Reputation: 235
I want to compile a python function with cython, for reading a binary file skipping some records (without reading the whole file and then slicing, as I would run out of memory). I can come up with something like this:
def FromFileSkip(fid, count=1, skip=0):
if skip>=0:
data = numpy.zeros(count)
k = 0
while k<count:
try:
data[k] = numpy.fromfile(fid, count=1, dtype=dtype)
fid.seek(skip, 1)
k +=1
except ValueError:
data = data[:k]
break
return data
and then I can use the function like this:
f = open(filename)
data = FromFileSkip(f,...
However, for compiling the function "FromFileSkip" with cython, I would like to define all the types involved in the function, so "fid" as well, the file handler.

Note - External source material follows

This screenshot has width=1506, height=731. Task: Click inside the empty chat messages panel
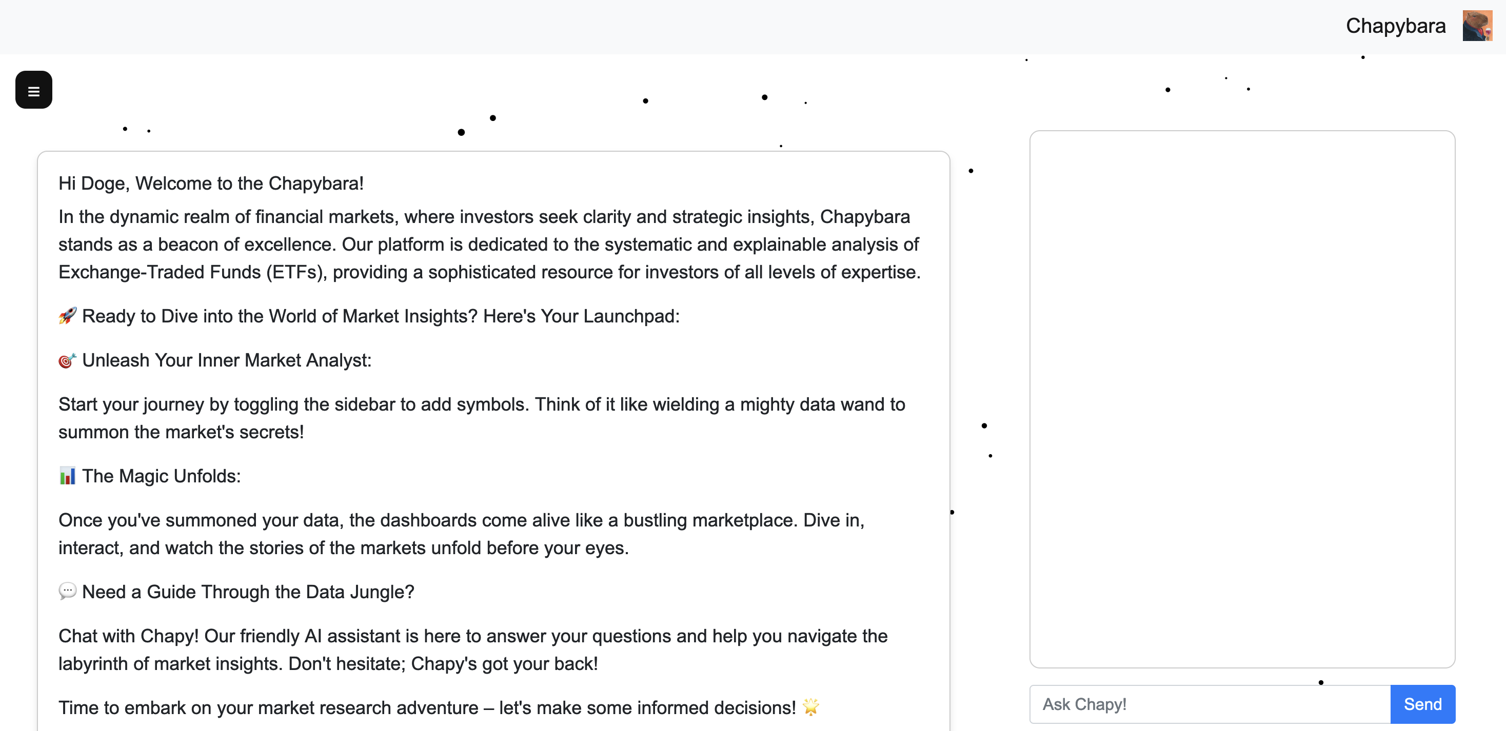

How can I define its type in cython, as it is not a "standard" type, e.g. an integer. Thanks.
Upvotes: 4
Views: 4610
Reputation: 1303
Defining the type of fid
won't help because calling python functions is still costly. Try compiling your example with "-a" flag to see what I mean. However, you can use low-level C functions for file handling to avoid python overhead in your loop. For the sake of example, I assumed that the data starts right from the beginning of the file and that its type is double
from libc.stdio cimport *
cdef extern from "stdio.h":
FILE *fdopen(int, const char *)
import numpy as np
cimport numpy as np
DTYPE = np.double # or whatever your type is
ctypedef np.double_t DTYPE_t # or whatever your type is
def FromFileSkip(fid, int count=1, int skip=0):
cdef int k
cdef FILE* cfile
cdef np.ndarray[DTYPE_t, ndim=1] data
cdef DTYPE_t* data_ptr
cfile = fdopen(fid.fileno(), 'rb') # attach the stream
data = np.zeros(count).astype(DTYPE)
data_ptr = <DTYPE_t*>data.data
# maybe skip some header bytes here
# ...
for k in range(count):
if fread(<void*>(data_ptr + k), sizeof(DTYPE_t), 1, cfile) < 0:
break
if fseek(cfile, skip, SEEK_CUR):
break
return data
Note that the output of cython -a example.pyx
shows no python overhead inside the loop.
Upvotes: 5